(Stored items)
- Opening Delimiter -
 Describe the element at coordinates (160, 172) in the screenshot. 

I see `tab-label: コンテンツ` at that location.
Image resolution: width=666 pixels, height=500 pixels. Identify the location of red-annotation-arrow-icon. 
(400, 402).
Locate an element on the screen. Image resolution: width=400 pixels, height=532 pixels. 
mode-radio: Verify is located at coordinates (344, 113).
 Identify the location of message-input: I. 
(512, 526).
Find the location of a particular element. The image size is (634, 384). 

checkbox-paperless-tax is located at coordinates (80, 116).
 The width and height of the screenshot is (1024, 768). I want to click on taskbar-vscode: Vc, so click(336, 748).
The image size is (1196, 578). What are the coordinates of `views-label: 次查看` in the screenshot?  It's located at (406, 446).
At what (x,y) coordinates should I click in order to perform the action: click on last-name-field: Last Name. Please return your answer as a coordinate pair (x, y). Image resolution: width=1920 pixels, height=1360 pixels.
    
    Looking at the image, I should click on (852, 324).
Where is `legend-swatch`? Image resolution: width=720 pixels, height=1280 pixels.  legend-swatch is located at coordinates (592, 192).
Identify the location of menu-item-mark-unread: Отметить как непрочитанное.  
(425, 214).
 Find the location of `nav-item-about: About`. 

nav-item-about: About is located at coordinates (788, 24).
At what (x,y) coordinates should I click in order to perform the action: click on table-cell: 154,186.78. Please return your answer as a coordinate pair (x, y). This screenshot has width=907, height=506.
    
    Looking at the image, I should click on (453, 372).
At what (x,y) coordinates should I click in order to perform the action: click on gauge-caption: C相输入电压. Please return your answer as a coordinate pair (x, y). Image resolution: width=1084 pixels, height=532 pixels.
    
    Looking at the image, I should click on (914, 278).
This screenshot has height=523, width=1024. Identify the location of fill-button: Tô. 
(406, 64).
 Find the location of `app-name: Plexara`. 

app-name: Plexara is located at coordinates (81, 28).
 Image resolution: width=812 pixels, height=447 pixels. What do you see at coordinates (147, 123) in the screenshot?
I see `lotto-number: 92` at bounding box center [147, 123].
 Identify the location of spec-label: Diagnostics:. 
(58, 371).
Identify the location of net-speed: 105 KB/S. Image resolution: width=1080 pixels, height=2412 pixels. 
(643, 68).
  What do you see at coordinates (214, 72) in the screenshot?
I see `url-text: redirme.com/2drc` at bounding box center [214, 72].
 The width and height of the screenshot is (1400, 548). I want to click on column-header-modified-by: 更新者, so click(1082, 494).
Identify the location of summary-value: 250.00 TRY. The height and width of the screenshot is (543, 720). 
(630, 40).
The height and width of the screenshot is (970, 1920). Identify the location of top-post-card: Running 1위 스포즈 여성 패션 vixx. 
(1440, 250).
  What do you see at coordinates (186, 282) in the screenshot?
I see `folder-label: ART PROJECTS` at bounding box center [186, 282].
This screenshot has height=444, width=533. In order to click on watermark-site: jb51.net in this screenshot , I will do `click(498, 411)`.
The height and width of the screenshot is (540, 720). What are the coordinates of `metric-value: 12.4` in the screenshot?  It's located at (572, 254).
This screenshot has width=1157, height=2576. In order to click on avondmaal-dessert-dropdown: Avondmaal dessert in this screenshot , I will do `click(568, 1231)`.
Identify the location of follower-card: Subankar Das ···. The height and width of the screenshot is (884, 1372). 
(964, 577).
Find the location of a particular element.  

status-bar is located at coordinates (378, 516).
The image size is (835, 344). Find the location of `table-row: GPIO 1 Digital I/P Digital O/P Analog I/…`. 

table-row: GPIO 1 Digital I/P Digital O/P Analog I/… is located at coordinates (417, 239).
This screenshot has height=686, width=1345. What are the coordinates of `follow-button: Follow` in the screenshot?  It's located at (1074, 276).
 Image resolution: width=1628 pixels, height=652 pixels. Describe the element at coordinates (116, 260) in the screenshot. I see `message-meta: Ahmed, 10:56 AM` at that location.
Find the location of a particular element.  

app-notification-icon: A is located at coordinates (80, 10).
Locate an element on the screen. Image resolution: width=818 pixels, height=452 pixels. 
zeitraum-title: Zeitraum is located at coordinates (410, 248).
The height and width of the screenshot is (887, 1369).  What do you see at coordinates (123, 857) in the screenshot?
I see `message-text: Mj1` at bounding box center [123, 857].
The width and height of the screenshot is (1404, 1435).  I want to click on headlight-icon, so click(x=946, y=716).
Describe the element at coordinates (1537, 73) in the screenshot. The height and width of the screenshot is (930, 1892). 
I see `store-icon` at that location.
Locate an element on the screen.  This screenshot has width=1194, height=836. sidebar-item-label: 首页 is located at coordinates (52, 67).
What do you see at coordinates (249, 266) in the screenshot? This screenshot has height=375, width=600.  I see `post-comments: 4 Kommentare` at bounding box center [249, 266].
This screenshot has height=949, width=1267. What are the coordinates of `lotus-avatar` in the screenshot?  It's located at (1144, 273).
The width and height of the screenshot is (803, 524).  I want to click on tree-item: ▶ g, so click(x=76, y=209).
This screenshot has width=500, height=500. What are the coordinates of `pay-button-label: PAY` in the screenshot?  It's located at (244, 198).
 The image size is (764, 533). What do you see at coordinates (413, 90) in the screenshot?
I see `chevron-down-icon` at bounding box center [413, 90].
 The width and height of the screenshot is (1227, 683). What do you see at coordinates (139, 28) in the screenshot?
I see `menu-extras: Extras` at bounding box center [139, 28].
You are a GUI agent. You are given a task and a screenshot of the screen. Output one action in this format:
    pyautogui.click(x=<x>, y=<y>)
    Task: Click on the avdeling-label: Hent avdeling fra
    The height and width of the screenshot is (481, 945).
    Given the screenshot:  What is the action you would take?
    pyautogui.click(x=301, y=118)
- Closing Delimiter -
» EXERCISE
Reproduce the items above, replacing "Please return your answer" with "Please give your answer" and leaving all else unchanged.

» EXPECTED OUTPUT
 Describe the element at coordinates (160, 172) in the screenshot. 

I see `tab-label: コンテンツ` at that location.
Image resolution: width=666 pixels, height=500 pixels. Identify the location of red-annotation-arrow-icon. 
(400, 402).
Locate an element on the screen. Image resolution: width=400 pixels, height=532 pixels. 
mode-radio: Verify is located at coordinates (344, 113).
 Identify the location of message-input: I. 
(512, 526).
Find the location of a particular element. The image size is (634, 384). 

checkbox-paperless-tax is located at coordinates (80, 116).
 The width and height of the screenshot is (1024, 768). I want to click on taskbar-vscode: Vc, so click(336, 748).
The image size is (1196, 578). What are the coordinates of `views-label: 次查看` in the screenshot?  It's located at (406, 446).
At what (x,y) coordinates should I click in order to perform the action: click on last-name-field: Last Name. Please give your answer as a coordinate pair (x, y). Image resolution: width=1920 pixels, height=1360 pixels.
    
    Looking at the image, I should click on (852, 324).
Where is `legend-swatch`? Image resolution: width=720 pixels, height=1280 pixels.  legend-swatch is located at coordinates (592, 192).
Identify the location of menu-item-mark-unread: Отметить как непрочитанное.  
(425, 214).
 Find the location of `nav-item-about: About`. 

nav-item-about: About is located at coordinates (788, 24).
At what (x,y) coordinates should I click in order to perform the action: click on table-cell: 154,186.78. Please give your answer as a coordinate pair (x, y). This screenshot has width=907, height=506.
    
    Looking at the image, I should click on (453, 372).
At what (x,y) coordinates should I click in order to perform the action: click on gauge-caption: C相输入电压. Please give your answer as a coordinate pair (x, y). Image resolution: width=1084 pixels, height=532 pixels.
    
    Looking at the image, I should click on (914, 278).
This screenshot has height=523, width=1024. Identify the location of fill-button: Tô. 
(406, 64).
 Find the location of `app-name: Plexara`. 

app-name: Plexara is located at coordinates (81, 28).
 Image resolution: width=812 pixels, height=447 pixels. What do you see at coordinates (147, 123) in the screenshot?
I see `lotto-number: 92` at bounding box center [147, 123].
 Identify the location of spec-label: Diagnostics:. 
(58, 371).
Identify the location of net-speed: 105 KB/S. Image resolution: width=1080 pixels, height=2412 pixels. 
(643, 68).
  What do you see at coordinates (214, 72) in the screenshot?
I see `url-text: redirme.com/2drc` at bounding box center [214, 72].
 The width and height of the screenshot is (1400, 548). I want to click on column-header-modified-by: 更新者, so click(1082, 494).
Identify the location of summary-value: 250.00 TRY. The height and width of the screenshot is (543, 720). 
(630, 40).
The height and width of the screenshot is (970, 1920). Identify the location of top-post-card: Running 1위 스포즈 여성 패션 vixx. 
(1440, 250).
  What do you see at coordinates (186, 282) in the screenshot?
I see `folder-label: ART PROJECTS` at bounding box center [186, 282].
This screenshot has height=444, width=533. In order to click on watermark-site: jb51.net in this screenshot , I will do `click(498, 411)`.
The height and width of the screenshot is (540, 720). What are the coordinates of `metric-value: 12.4` in the screenshot?  It's located at (572, 254).
This screenshot has width=1157, height=2576. In order to click on avondmaal-dessert-dropdown: Avondmaal dessert in this screenshot , I will do `click(568, 1231)`.
Identify the location of follower-card: Subankar Das ···. The height and width of the screenshot is (884, 1372). 
(964, 577).
Find the location of a particular element.  

status-bar is located at coordinates (378, 516).
The image size is (835, 344). Find the location of `table-row: GPIO 1 Digital I/P Digital O/P Analog I/…`. 

table-row: GPIO 1 Digital I/P Digital O/P Analog I/… is located at coordinates (417, 239).
This screenshot has height=686, width=1345. What are the coordinates of `follow-button: Follow` in the screenshot?  It's located at (1074, 276).
 Image resolution: width=1628 pixels, height=652 pixels. Describe the element at coordinates (116, 260) in the screenshot. I see `message-meta: Ahmed, 10:56 AM` at that location.
Find the location of a particular element.  

app-notification-icon: A is located at coordinates (80, 10).
Locate an element on the screen. Image resolution: width=818 pixels, height=452 pixels. 
zeitraum-title: Zeitraum is located at coordinates (410, 248).
The height and width of the screenshot is (887, 1369).  What do you see at coordinates (123, 857) in the screenshot?
I see `message-text: Mj1` at bounding box center [123, 857].
The width and height of the screenshot is (1404, 1435).  I want to click on headlight-icon, so click(x=946, y=716).
Describe the element at coordinates (1537, 73) in the screenshot. The height and width of the screenshot is (930, 1892). 
I see `store-icon` at that location.
Locate an element on the screen.  This screenshot has width=1194, height=836. sidebar-item-label: 首页 is located at coordinates (52, 67).
What do you see at coordinates (249, 266) in the screenshot? This screenshot has height=375, width=600.  I see `post-comments: 4 Kommentare` at bounding box center [249, 266].
This screenshot has height=949, width=1267. What are the coordinates of `lotus-avatar` in the screenshot?  It's located at (1144, 273).
The width and height of the screenshot is (803, 524).  I want to click on tree-item: ▶ g, so click(x=76, y=209).
This screenshot has width=500, height=500. What are the coordinates of `pay-button-label: PAY` in the screenshot?  It's located at (244, 198).
 The image size is (764, 533). What do you see at coordinates (413, 90) in the screenshot?
I see `chevron-down-icon` at bounding box center [413, 90].
 The width and height of the screenshot is (1227, 683). What do you see at coordinates (139, 28) in the screenshot?
I see `menu-extras: Extras` at bounding box center [139, 28].
You are a GUI agent. You are given a task and a screenshot of the screen. Output one action in this format:
    pyautogui.click(x=<x>, y=<y>)
    Task: Click on the avdeling-label: Hent avdeling fra
    The height and width of the screenshot is (481, 945).
    Given the screenshot:  What is the action you would take?
    pyautogui.click(x=301, y=118)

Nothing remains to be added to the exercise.